O mito criador do movimento antropofágico já é bem conhecido, mas vale aqui um resumo. Em seu aniversário de 38 anos, em dia 11 de janeiro de 1928, Oswald de Andrade ganhou um presente de sua então companheira, Tarsila do Amaral. O mimo era um quadro com uma “figura monstruosa, de pés enormes plantados no chão brasileiro ao lado de cactos”, escreveu a pintora em seu diário. O estranho e expressivo desenho “sugeriu a Oswald a ideia da terra, do homem nativo, selvagem, antropófago.” Batizado de Abaporu (em tupi, homem que come gente, ou simplesmente, antropófago) o quadro suscitou uma provocação do escritor Raul Bopp, que também estava presente no convescote do amigo Oswald: “Vamos fazer um movimento em torno desse quadro?”. Mal sabiam os três modernistas que a antropofagia ganharia (e devoraria) o mundo, e que Abaporu seria hoje “o quadro mais importante e representativo da América Latina”, na visão de Kenneth Jackson, brasilianista da Universidade Yale.

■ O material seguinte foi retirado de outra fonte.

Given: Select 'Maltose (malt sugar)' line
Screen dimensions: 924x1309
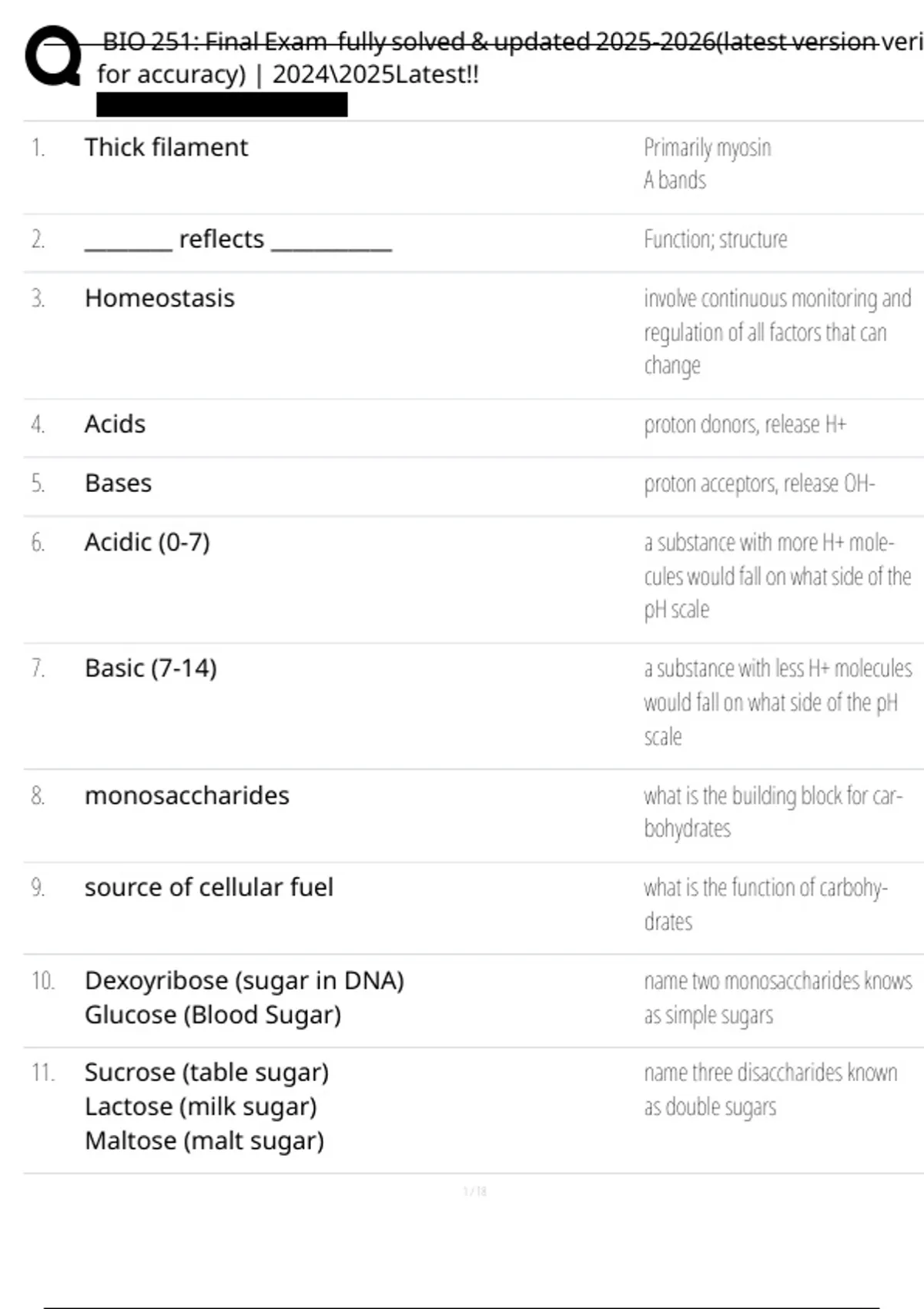Looking at the screenshot, I should click(204, 1141).
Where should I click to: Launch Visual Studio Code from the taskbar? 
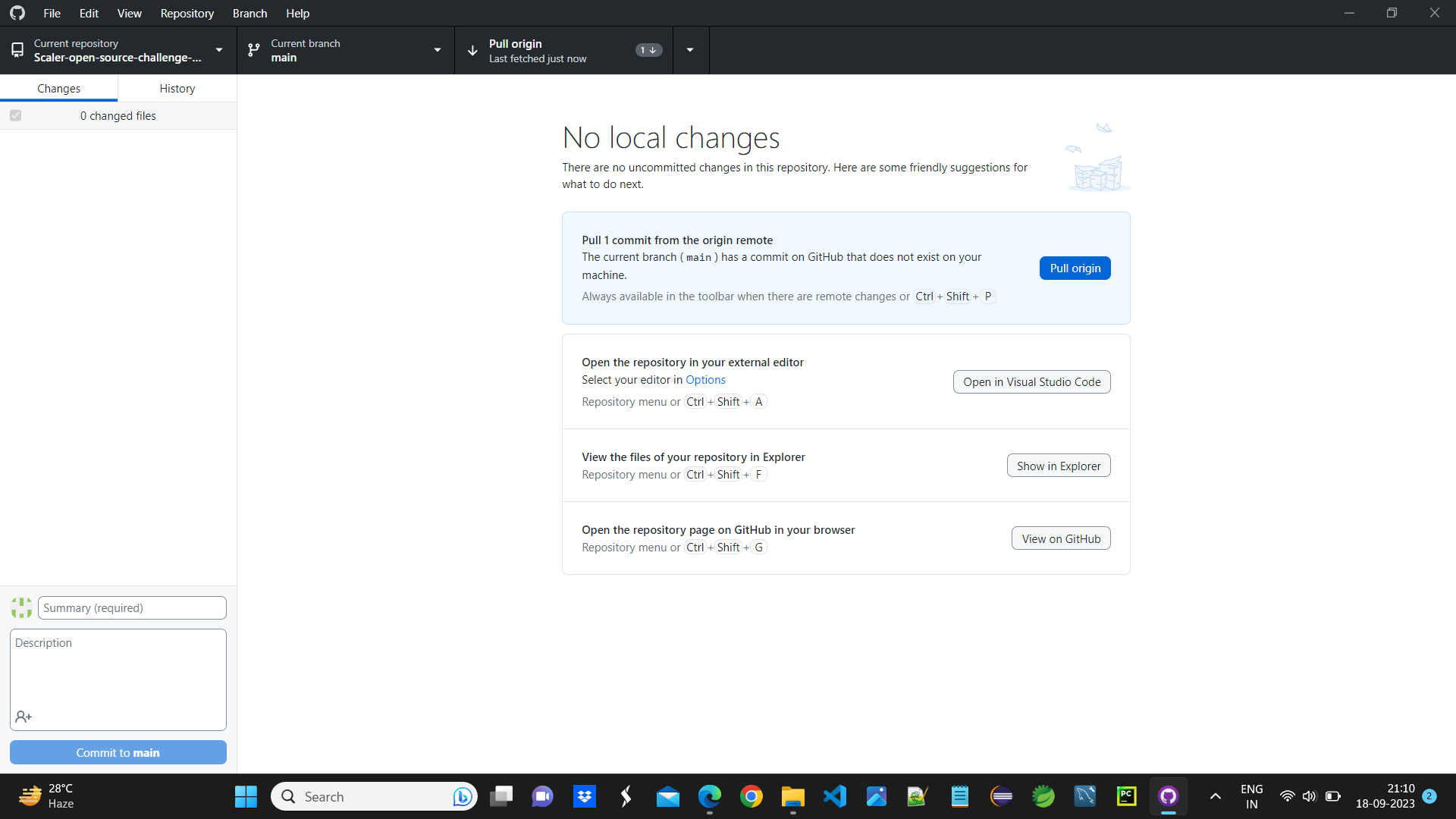pyautogui.click(x=834, y=796)
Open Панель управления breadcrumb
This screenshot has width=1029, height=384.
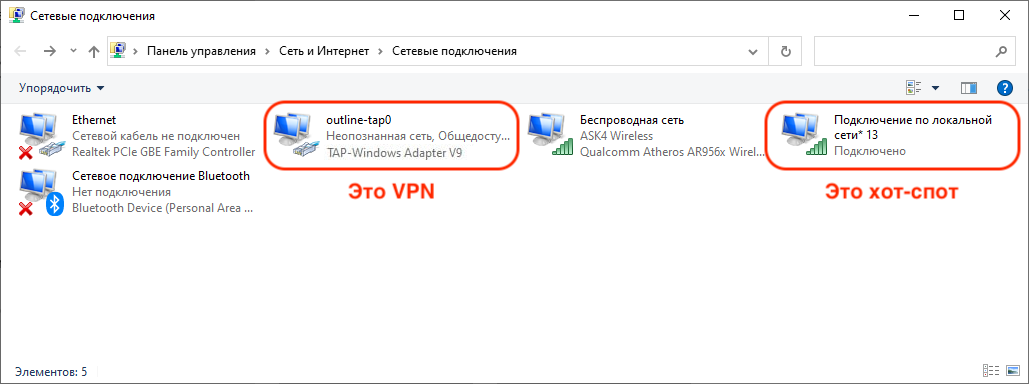click(x=201, y=51)
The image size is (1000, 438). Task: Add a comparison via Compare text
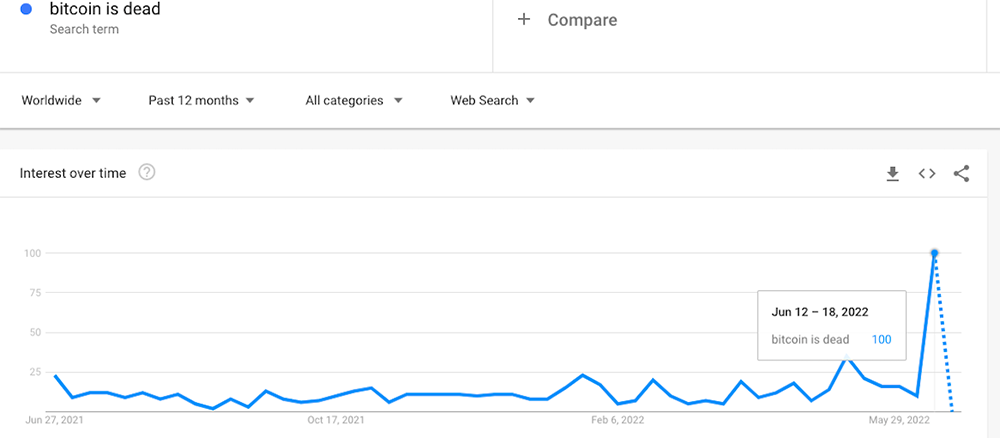click(582, 20)
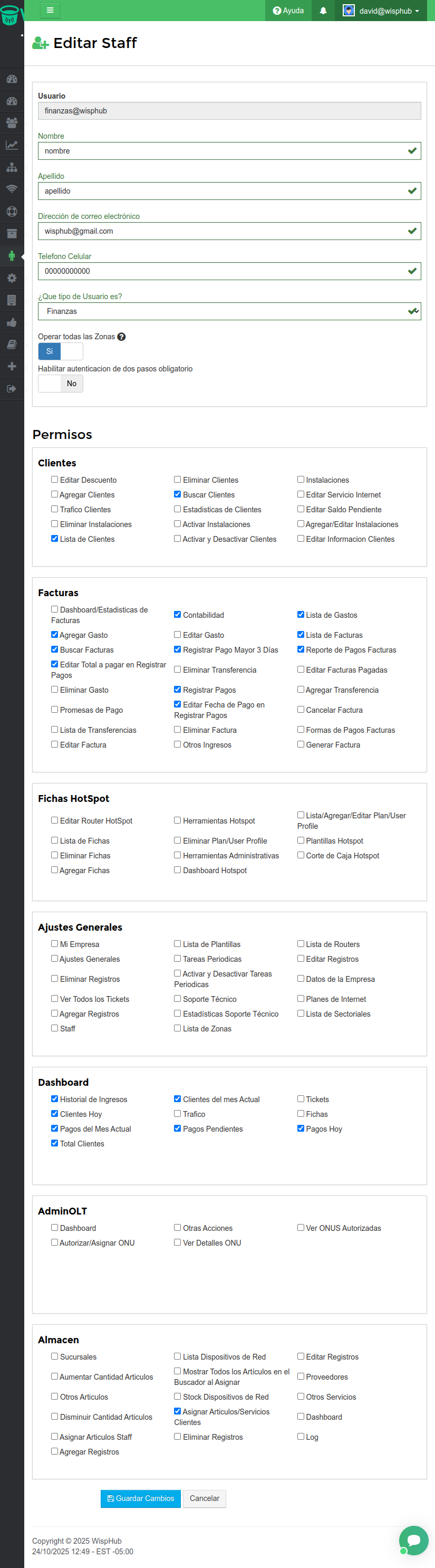Open the live chat bubble
The height and width of the screenshot is (1568, 435).
pos(414,1540)
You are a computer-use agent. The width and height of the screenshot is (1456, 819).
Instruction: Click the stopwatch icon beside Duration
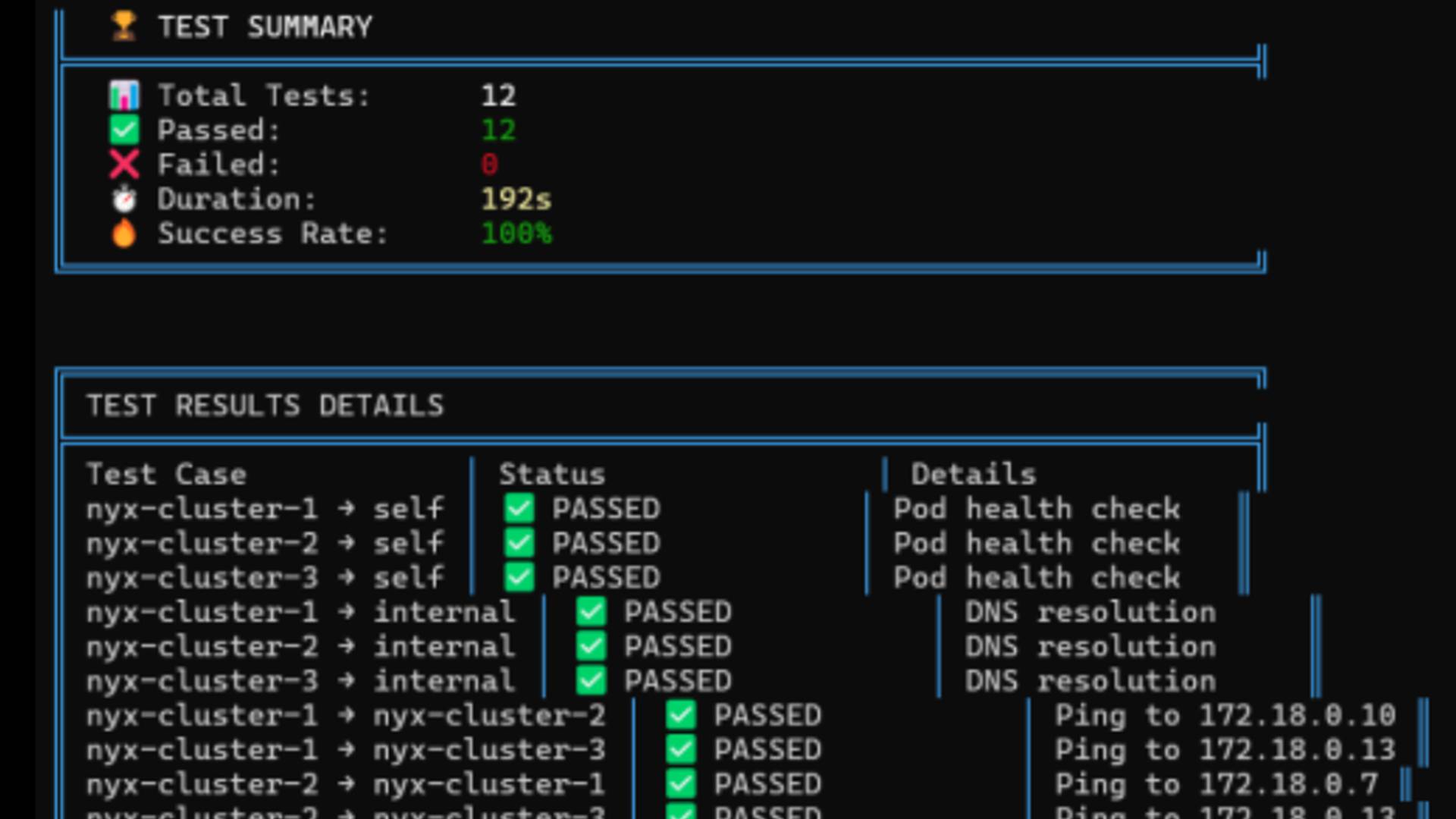point(124,199)
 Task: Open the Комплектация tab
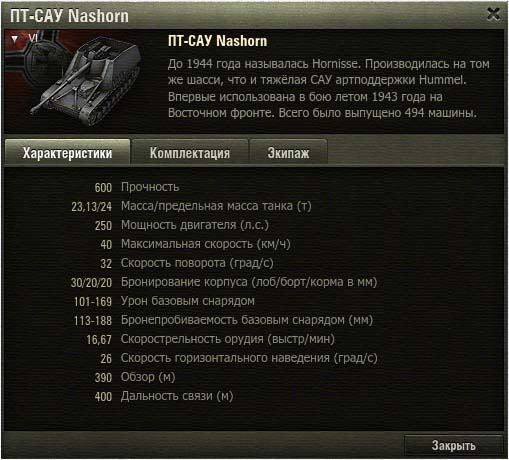tap(190, 153)
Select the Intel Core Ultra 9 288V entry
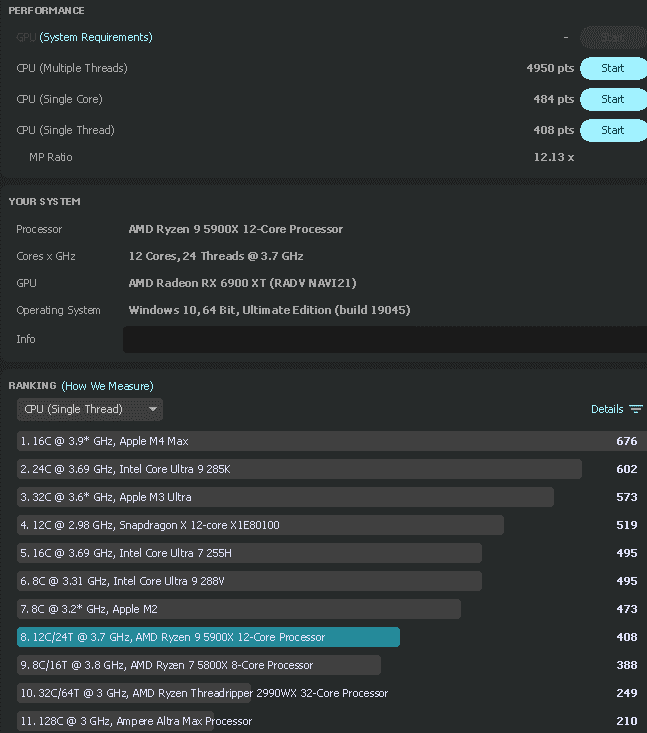The image size is (647, 733). 249,581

A história é boa, tem sua carga de veracidade comprovada pelos registros pessoais de Tarsila, mas é bem provável que seja uma versão edulcorada do processo de criação do movimento. Afinal, o choque cultural entre os europeus, nativos e africanos escravizados já era objeto de investigação de Oswald havia algum tempo, como deixam explícitos o Manifesto da Poesia Pau-Brasil, de 1924, e seu poema Erro de português, de 1927: “Quando o português chegou / debaixo duma bruta chuva / vestiu o índio / que pena! / fosse uma manhã de sol / o índio tinha despido o português”.